Of course in this situation, Eliza would end up alone after the two much older men died. Shaw rejected this ending outright because Eliza knew that Higgins would not be a suitable husband, or father for that matter. She wanted more affection, more equality and better treatment than Higgins was capable of giving her. She does'nt sell out in the play. She does sell out in the movie.
In the play, Eliza ends up with a suitable partner in Freddy, who loves and respects her and who helps her as much as he can. The ending of the play is not a typical romantic ending, which George Bernard Shaw scrupulously avoided (which was unusual at the time). Even so, Shaw's vision for Eliza's future at the end of “Pygmalion” is quite different, and more fair for Eliza, than the one seen in “My Fair Lady.” Shaw believed in equal rights for women. It is not clear that those who made “My Fair Lady” shared that belief. In the film, Eliza will not have an equal partnership with Higgins. She will always be in a class of society below that of Higgins and Pickering. She will be forever trapped between her humble beginnings and below the upper crust of society to which Higgins belongs. She will end up a childless old maid alone in a big house she will inherit only if she is lucky. She will be totally dependent on Higgins. That is dangerous because Higgins is a fickle fellow.

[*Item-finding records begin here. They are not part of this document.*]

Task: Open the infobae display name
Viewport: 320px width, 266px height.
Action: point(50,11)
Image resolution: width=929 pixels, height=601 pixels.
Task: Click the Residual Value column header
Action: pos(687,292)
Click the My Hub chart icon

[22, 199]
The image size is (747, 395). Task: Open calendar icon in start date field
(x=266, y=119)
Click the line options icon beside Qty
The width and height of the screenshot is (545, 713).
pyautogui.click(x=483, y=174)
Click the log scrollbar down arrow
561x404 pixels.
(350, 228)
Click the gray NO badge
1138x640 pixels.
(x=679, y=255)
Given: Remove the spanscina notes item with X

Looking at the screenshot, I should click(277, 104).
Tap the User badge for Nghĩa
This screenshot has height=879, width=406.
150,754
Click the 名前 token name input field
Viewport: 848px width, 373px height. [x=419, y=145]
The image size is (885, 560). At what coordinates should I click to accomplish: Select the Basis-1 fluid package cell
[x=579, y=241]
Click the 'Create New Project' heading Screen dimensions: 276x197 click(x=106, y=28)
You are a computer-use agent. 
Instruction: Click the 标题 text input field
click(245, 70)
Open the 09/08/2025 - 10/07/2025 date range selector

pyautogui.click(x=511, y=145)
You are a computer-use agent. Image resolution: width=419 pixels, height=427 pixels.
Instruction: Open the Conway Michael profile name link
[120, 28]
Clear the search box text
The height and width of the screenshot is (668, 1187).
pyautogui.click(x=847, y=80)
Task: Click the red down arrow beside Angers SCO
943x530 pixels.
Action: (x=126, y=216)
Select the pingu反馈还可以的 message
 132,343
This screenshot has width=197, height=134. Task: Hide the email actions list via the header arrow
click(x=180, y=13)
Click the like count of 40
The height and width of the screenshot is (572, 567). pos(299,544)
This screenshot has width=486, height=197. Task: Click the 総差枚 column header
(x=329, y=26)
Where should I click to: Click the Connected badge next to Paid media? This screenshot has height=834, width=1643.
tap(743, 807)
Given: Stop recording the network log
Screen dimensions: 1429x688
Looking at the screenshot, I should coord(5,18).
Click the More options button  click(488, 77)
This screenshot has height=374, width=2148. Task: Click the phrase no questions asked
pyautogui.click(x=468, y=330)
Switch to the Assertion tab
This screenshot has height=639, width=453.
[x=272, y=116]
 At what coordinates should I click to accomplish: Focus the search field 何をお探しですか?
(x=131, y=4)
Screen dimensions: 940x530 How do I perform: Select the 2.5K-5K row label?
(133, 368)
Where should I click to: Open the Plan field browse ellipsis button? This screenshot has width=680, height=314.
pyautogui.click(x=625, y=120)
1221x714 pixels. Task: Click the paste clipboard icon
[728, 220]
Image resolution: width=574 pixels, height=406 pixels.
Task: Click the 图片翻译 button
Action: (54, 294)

Eliza is young, beautiful and smart. She has more options available to her than to spend her life trying to get along with that old rascal Higgins, and she knows it. There are other differences between the play and the film. In the play, Pickering and Mrs. Higgins (Henry's mother) have much bigger, meatier roles and are very important to the conclusion of the story, and the sequel. Although Higgins and Pickering both help Eliza and Freddy set up their business and the couple ends up being financially independent of their benefactors. The ending of “Pygmalion” gives Eliza more independence and security than she is afforded in “My Fair Lady.”
So how in the world did a movie with such a weak, half-hearted ending, so out of touch with the play on which it is based, end up being made this way? How in the world did it win the Academy Award for Best Picture over such wonderful films as “Mary Poppins” or Stanley Kubrick's magnificent comedy “Dr. Strangelove”? Good questions. Part of it has to do with the period of history in which this story is set, and the period of history in which this film was released. The play was written over 100 years ago, but in some respects the film is even more backwards, from a feminist viewpoint, than the original play was.
The film was made near the beginning of what became known as the second wave of feminism. Although feminism began in the late 19th century (the women's suffrage movement was a big part of it, the most profound social changes would come later in the 1960s and beyond. The people who made the film dated back to earlier, pre-feminist times. Academy Award voters tend to be older to begin with and even the younger voters in 1964 would belong to what is now called the “Greatest Generation” which was decidedly anti-feminist compared to the following generations. The ending of “My Fair Lady,” in which Eliza is left essentially powerless and under the control of Higgins, didn't seem to bother the Academy voters the way it angered me in 1964 and angers me even more now.